Clubs of all sizes are reminded that when providing employees with warnings or discussing important employment related matters, clubs must do so in a clear and direct manner. This is despite any social or cultural awkwardness that may arise.
This reminder is timely after the Fair Work Commission (the FWC) in a [recent decision](http://www.austlii.edu.au/cgi-bin/viewdoc/au/cases/cth/FWC/2023/1053.html) ordered a small business to compensate a long-serving sales manager who was terminated via text message and was 72 years of age at the time.
The general manager of Highway Enterprises Pty Ltd, who was of Chinese ethnic background raised his concerns with the sales manager after one month of managing the company, telling him that the quality of his work was “below acceptable level”. After a month the general manager asked him to return the company credit card and told him that he could only use the company car at the company’s discretion.
After a meeting with the sales manager to discuss the reduction of his hours, the general manager texted the employee that “per our discussion on Monday, you don’t need to come in anymore” to which the employee replied, “are you dismissing me?”. Following this the general manager told the sales manager “your role is reduced to an honorary role”. The general manager further told the sales manager that he was “welcome to come in” but was not required to.
The employee then brought forward an unfair dismissal claim. The company in its defence claimed that “respect for older persons in the ethnic Chinese culture meant that it was inappropriate for (the general manager), being a younger person, to use direct or formal language by way of warning to the sales manager”.

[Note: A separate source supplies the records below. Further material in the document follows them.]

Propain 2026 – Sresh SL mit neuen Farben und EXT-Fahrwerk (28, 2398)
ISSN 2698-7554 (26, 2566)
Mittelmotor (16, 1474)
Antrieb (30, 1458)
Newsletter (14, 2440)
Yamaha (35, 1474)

The FWC held that the company did not comply with the Small Business Fair Dismissal Code as it did not give the sales manager a reason for dismissing him and the discussions did not have the character of a warning. The FWC noted that the general manager was however “not to be criticised for respecting his cultural norms nor respecting his cultural norms”.
The FWC reaffirmed that employers have an obligation under “Australian law, to communicate important matters concerning a person’s employment directly and clearly, no matter how well intentioned or culturally awkward”.
While the FWC found that there was a valid reason for dismissal linked to the sales manager’s poor performance, the lack of procedural fairness afforded to the employee meant that the dismissal was harsh.